In C you don't get this compartmentalization and low- or zero-overhead layering. Instead of unsafe + actually enforced safe, you have unsafe + more unsafe.


Right, but I can trust a decent C developer to use it safely in the simple parts, especially with tooling like valgrind to detect obvious bugs. The only part where I'd say the usual "nobody is perfect" is in the hard parts.


There's 40 years history of trying, and it doesn't work.

These decent C programmers are like True Scotsmen. When top software companies keep getting pwned, even in their most security-sensitive projects, it's because they hire crap programmers.

Even basic boring C can be exploitable. Android was hit by an integer overflow in `malloc(items * size)` (stagefright). Mozilla's NSS had vulnerability due to a wrong buffer size, which fuzzing did not catch (BigSig).


After looking at Stagefright... yes, I've lost faith in the ability to write safe C code.


At that point, I imagine the overhead will motivate that bounds checks may as well be enabled as the alternative.


The only overhead I see in theory is the additional process's kernel resources, which are negligible.
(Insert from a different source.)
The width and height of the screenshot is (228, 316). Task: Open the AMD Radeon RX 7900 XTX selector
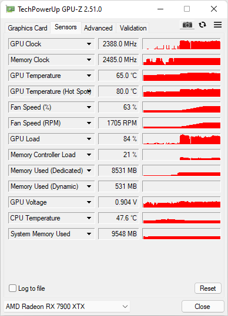[x=67, y=307]
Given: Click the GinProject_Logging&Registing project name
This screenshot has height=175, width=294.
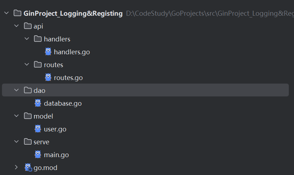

Wherever you'd normally write to memory for some unsafe code to mutate, you instead write to the shared memory. Kernel is doing the same virtual mem protection either way, only in this case it opens up access to the child process too.

Am I missing something else, like shared mem being slower? Maybe the inability to share CPU caches?


The fact that you have a whole other process, was my line of thinking. If the scheduling doesn't play nice then latency will suffer. I don't really know in practice though.


Latency is an issue with file or network-based IPC, but shared memory is supposed to be the same speed as non-shared. Apparently the X window system relies on it a lot.

Scheduling, I dunno. Would imagine it's not bad as long as you don't spawn a ton of these.